• [EXERCISE PROMPT] In the entries that follow, the first line to write out is the one containing "Return to Article (91, 581)", and the last is the one containing "voyage 2025 (301, 533)". Reproduce that stretch exactly, with nothing before or after it.

• [AVAILABLE DATA]
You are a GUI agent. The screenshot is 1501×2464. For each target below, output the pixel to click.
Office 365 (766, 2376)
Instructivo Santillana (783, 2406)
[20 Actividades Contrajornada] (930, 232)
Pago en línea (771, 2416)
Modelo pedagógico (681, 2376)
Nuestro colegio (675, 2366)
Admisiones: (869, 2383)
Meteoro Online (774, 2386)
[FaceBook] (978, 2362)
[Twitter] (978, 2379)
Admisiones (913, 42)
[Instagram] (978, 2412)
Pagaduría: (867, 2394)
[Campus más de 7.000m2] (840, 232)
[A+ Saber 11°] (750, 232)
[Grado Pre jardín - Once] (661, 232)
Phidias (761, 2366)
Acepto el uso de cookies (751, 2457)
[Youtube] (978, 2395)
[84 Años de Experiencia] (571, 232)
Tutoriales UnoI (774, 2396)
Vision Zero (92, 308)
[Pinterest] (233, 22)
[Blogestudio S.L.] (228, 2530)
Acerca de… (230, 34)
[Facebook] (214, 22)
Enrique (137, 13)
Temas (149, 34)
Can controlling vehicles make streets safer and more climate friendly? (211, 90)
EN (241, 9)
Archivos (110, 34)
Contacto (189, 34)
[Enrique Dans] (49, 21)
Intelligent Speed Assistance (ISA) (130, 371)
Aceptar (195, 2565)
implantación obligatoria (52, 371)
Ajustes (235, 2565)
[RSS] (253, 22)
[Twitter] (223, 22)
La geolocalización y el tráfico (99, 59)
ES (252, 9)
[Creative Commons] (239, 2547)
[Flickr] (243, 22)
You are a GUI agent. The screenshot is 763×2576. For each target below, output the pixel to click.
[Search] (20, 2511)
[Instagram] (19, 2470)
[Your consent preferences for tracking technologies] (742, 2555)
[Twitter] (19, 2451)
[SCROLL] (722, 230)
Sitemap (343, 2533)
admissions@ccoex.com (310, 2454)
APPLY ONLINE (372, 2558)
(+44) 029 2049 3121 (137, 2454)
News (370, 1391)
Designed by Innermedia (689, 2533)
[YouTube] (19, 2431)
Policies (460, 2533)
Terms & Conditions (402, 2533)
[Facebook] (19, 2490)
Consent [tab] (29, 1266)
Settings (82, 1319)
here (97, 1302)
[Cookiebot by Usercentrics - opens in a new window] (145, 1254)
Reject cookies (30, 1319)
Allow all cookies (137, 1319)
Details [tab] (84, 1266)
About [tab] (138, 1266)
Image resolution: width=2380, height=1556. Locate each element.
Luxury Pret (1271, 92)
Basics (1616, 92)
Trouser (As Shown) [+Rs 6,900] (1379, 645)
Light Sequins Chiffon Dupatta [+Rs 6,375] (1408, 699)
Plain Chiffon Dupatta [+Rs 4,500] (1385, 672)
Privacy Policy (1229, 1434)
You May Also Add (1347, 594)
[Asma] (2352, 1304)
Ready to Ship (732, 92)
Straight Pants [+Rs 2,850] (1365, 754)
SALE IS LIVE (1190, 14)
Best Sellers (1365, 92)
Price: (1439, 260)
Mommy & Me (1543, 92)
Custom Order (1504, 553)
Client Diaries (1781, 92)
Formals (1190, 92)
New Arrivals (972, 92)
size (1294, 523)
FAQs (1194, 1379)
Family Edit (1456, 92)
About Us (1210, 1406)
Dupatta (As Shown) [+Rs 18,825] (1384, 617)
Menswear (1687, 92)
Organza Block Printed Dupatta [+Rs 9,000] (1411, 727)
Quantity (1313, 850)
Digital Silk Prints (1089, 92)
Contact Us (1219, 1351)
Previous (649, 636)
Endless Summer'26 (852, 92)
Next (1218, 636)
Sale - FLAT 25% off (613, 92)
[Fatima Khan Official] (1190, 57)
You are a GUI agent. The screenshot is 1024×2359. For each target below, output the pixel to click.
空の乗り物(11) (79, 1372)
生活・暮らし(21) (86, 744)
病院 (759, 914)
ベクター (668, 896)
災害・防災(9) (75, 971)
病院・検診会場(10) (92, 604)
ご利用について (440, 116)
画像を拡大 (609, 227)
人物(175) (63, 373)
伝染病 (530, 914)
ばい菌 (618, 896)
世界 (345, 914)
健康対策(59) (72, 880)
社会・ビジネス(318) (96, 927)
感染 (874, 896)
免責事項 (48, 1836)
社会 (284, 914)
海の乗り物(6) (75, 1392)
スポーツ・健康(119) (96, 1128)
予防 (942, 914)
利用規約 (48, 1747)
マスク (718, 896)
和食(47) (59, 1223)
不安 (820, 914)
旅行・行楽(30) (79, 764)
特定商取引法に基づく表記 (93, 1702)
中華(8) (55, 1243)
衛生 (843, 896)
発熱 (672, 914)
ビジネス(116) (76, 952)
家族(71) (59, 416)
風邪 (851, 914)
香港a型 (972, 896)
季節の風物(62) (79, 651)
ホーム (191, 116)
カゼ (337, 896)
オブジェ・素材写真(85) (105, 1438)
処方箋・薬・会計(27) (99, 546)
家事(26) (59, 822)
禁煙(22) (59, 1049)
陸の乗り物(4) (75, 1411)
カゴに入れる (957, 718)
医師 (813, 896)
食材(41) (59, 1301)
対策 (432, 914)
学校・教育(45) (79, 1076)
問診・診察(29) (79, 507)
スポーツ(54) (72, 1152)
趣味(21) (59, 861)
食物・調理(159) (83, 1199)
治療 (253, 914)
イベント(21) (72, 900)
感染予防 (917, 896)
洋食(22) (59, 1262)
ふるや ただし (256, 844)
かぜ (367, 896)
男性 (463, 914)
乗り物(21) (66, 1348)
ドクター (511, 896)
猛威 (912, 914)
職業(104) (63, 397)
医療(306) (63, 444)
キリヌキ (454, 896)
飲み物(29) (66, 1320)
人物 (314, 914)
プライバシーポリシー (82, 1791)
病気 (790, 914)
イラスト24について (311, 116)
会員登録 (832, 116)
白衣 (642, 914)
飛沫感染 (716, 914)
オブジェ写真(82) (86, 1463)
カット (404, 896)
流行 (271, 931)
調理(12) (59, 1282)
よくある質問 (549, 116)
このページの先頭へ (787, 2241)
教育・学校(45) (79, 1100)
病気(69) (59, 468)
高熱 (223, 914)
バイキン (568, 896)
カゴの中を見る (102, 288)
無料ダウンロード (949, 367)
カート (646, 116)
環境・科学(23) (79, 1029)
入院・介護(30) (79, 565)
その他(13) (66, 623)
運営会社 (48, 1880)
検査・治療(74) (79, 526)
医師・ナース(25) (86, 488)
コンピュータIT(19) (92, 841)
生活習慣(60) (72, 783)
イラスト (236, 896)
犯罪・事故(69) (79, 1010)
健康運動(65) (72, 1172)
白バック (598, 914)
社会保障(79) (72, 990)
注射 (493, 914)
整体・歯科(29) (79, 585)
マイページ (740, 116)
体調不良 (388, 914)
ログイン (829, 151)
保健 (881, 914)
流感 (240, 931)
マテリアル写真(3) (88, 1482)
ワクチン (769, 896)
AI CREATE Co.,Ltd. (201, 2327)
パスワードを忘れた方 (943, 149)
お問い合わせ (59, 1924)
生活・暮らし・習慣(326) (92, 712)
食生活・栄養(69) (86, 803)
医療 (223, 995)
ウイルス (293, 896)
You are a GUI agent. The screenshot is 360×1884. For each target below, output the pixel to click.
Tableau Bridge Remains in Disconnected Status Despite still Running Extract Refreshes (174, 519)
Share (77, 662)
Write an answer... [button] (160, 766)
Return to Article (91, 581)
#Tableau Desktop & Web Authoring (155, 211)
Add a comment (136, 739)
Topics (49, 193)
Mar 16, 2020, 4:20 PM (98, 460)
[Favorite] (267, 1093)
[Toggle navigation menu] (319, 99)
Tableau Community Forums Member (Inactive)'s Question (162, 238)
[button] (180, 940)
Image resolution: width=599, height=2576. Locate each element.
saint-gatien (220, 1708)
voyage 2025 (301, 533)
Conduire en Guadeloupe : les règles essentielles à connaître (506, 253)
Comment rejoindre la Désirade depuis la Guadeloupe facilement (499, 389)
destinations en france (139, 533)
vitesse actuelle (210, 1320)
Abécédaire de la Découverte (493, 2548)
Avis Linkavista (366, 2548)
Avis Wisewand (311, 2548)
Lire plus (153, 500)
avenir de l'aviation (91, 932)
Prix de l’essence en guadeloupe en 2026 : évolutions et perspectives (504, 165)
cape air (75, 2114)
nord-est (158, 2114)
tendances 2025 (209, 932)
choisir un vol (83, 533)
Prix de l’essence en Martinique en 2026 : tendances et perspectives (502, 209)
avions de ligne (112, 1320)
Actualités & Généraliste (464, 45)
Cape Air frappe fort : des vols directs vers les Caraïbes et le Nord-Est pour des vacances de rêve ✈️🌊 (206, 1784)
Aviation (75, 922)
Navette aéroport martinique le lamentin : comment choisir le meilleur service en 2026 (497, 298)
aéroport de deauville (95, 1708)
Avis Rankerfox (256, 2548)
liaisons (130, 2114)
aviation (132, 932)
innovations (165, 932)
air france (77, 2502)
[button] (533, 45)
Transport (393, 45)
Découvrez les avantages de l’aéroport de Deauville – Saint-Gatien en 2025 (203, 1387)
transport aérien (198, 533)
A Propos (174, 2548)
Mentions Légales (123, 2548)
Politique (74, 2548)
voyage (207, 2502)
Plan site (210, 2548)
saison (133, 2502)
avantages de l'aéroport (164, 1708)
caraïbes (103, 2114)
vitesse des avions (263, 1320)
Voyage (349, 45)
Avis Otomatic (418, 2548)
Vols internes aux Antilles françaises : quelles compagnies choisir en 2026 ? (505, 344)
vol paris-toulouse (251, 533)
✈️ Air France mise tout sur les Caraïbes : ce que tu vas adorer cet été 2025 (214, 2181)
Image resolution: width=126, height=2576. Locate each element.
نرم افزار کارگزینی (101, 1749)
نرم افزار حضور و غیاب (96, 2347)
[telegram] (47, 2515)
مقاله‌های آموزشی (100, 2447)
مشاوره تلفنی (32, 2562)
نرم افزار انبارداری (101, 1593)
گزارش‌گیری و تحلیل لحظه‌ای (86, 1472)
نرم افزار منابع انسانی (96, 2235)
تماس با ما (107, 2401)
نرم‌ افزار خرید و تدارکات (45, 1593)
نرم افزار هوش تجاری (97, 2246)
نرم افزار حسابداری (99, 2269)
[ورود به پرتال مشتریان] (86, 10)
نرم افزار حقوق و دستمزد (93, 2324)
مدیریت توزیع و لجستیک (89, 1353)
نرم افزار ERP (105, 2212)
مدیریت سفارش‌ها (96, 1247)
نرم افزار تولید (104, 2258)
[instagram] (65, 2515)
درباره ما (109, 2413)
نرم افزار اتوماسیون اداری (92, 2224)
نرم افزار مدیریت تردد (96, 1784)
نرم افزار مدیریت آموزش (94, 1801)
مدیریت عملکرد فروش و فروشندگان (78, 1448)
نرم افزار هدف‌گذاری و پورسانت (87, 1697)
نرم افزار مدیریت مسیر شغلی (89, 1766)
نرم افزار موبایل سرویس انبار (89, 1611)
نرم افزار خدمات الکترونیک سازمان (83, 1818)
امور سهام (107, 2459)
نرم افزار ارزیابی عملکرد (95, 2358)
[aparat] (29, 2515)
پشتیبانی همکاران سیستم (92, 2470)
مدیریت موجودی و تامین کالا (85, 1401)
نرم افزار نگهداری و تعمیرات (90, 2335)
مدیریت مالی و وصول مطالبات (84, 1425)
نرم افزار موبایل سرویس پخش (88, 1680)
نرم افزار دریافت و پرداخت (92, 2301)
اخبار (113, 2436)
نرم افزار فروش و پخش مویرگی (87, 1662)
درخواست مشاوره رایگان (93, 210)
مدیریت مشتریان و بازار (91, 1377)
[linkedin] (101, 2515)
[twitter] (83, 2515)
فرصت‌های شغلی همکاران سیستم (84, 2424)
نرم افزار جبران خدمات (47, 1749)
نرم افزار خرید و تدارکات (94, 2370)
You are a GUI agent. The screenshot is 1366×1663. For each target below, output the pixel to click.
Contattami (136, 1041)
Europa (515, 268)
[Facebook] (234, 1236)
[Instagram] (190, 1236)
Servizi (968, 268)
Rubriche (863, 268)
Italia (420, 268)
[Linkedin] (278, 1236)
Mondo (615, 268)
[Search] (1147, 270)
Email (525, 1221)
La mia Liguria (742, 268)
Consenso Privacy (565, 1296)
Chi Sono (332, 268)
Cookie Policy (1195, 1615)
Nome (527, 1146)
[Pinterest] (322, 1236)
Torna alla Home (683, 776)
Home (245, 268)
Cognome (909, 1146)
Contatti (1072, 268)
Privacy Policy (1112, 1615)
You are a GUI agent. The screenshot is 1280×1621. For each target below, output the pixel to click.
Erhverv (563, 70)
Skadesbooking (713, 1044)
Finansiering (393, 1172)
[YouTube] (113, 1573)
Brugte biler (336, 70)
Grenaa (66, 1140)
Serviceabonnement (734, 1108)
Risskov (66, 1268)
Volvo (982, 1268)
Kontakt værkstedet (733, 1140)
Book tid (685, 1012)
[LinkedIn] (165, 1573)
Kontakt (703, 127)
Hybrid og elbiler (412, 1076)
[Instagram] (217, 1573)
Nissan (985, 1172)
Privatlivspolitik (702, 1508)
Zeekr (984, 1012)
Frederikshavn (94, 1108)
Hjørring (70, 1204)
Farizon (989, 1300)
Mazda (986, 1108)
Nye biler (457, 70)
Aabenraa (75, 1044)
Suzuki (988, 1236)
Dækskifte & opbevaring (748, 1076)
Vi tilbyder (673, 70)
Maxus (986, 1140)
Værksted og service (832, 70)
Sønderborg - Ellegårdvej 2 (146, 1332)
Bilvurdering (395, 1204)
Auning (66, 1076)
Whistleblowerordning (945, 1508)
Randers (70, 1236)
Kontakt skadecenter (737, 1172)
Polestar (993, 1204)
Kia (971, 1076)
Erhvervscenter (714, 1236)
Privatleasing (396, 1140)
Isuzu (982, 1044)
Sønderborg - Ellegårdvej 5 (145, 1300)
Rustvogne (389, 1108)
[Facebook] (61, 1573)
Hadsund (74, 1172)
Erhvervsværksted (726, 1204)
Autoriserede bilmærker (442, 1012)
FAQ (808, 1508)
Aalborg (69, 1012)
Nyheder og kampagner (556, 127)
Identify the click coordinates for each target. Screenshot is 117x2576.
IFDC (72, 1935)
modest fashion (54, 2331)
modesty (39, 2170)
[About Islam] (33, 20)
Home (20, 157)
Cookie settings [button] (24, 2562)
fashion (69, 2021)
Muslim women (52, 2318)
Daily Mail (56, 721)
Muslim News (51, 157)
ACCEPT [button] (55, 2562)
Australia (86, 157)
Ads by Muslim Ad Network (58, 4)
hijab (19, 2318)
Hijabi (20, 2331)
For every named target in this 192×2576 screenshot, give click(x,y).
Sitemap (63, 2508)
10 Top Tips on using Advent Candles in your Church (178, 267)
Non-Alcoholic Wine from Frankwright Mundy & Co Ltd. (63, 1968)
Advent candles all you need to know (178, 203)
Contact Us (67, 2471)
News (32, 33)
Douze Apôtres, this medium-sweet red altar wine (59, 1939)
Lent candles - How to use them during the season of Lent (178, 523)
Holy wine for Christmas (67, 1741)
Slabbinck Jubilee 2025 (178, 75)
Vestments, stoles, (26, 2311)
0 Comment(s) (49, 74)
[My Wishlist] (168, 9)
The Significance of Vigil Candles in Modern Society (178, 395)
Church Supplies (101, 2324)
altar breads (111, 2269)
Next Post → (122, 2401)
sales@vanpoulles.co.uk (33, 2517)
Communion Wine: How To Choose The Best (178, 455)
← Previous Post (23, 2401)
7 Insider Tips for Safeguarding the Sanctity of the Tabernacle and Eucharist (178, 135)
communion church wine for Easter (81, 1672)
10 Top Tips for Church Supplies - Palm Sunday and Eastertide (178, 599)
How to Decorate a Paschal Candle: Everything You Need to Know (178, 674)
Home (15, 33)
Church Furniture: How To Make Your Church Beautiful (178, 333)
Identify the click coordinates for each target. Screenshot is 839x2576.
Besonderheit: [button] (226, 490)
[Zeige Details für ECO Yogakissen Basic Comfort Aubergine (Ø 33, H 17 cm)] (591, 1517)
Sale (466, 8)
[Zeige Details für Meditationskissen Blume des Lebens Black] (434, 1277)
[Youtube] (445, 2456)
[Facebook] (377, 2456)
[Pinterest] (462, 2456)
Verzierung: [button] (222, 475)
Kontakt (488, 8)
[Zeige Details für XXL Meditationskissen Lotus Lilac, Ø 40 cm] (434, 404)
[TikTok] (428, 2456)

• [EXERCISE SOLUTION]
Return to Article (91, 581)
#Tableau Desktop & Web Authoring (155, 211)
Add a comment (136, 739)
Topics (49, 193)
Mar 16, 2020, 4:20 PM (98, 460)
[Favorite] (267, 1093)
[Toggle navigation menu] (319, 99)
Tableau Community Forums Member (Inactive)'s Question (162, 238)
[button] (180, 940)
Image resolution: width=599, height=2576. Locate each element.
saint-gatien (220, 1708)
voyage 2025 (301, 533)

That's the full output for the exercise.